## Exercise brief
Take the line containing "Click the Android robot icon beside app ID" and every line after it to the end of the records, and copy them exactly, excluding pictures.

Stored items
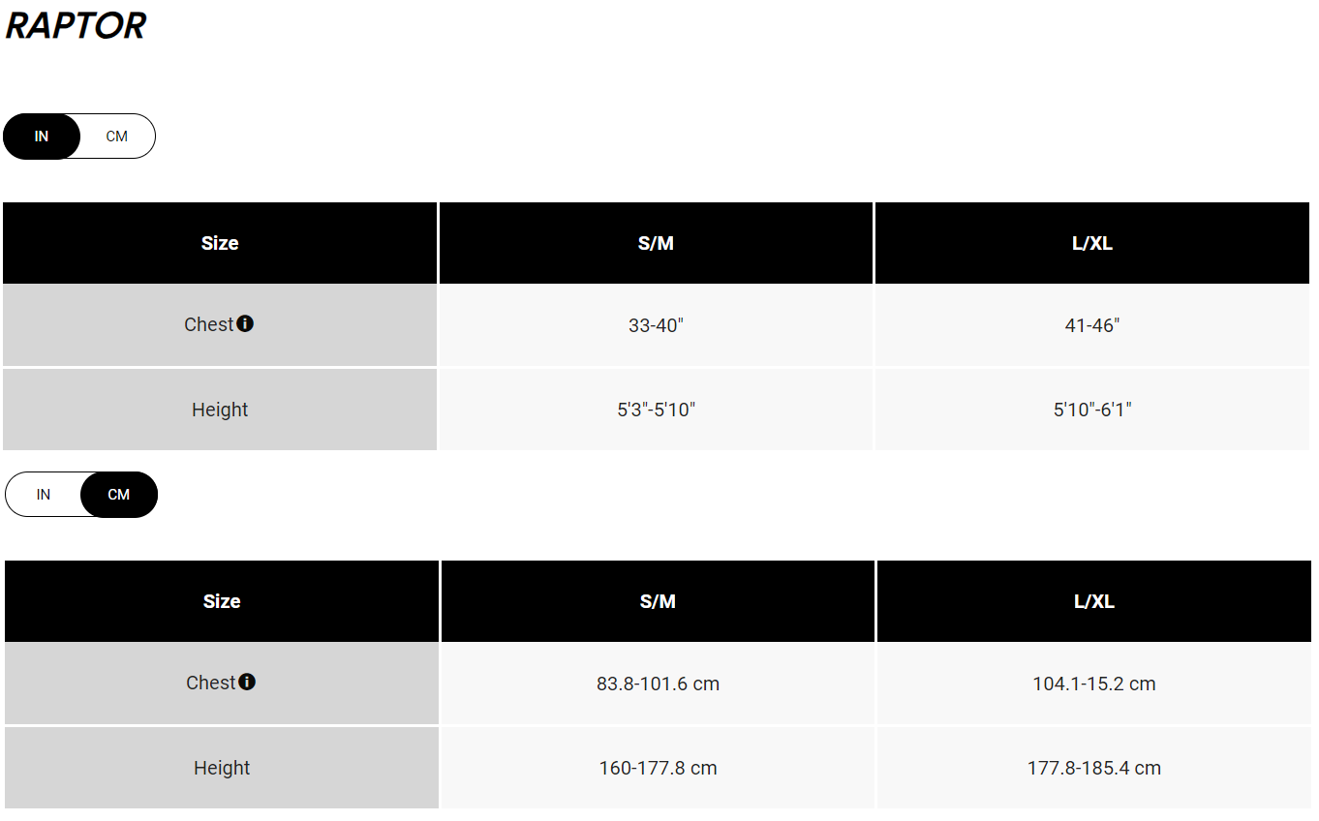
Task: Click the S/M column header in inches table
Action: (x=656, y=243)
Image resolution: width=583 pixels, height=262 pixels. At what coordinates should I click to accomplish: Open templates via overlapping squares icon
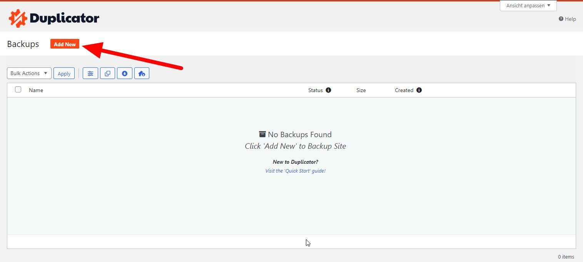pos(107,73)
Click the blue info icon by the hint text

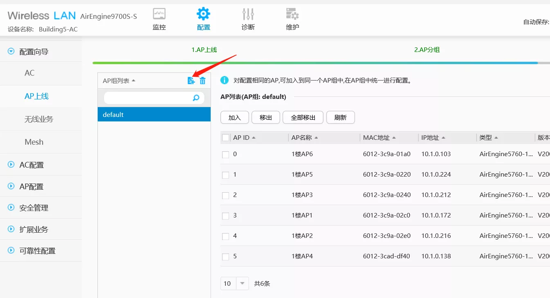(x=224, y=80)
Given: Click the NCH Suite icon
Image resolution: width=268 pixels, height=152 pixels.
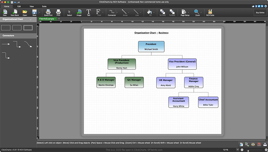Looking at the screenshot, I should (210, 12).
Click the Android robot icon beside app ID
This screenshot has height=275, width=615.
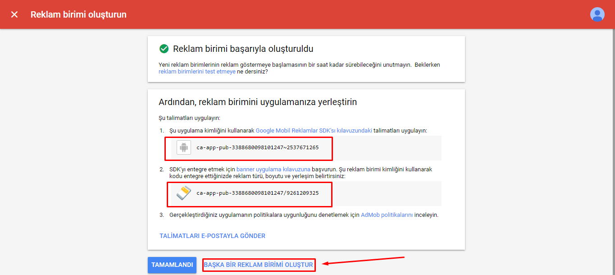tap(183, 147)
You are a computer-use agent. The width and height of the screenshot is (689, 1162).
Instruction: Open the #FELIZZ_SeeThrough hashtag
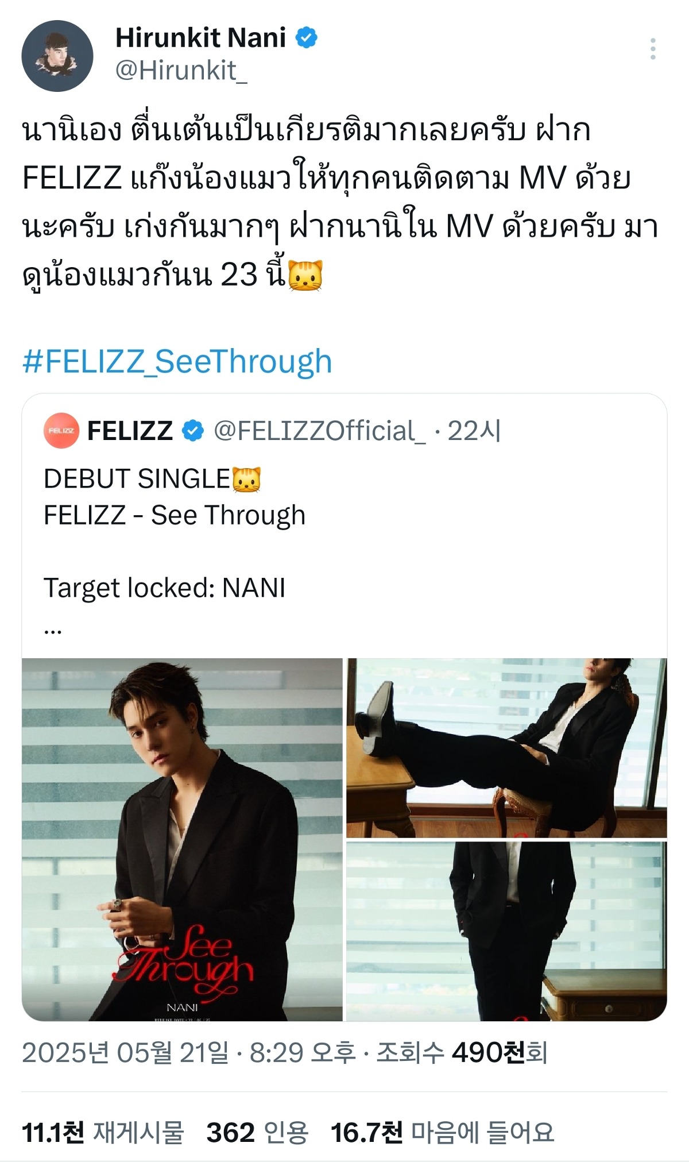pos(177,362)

## Task output
Click the Android robot icon beside app ID
This screenshot has height=275, width=615.
tap(183, 147)
You are a computer-use agent. The width and height of the screenshot is (689, 1162).
Instruction: Open the #FELIZZ_SeeThrough hashtag
pos(177,362)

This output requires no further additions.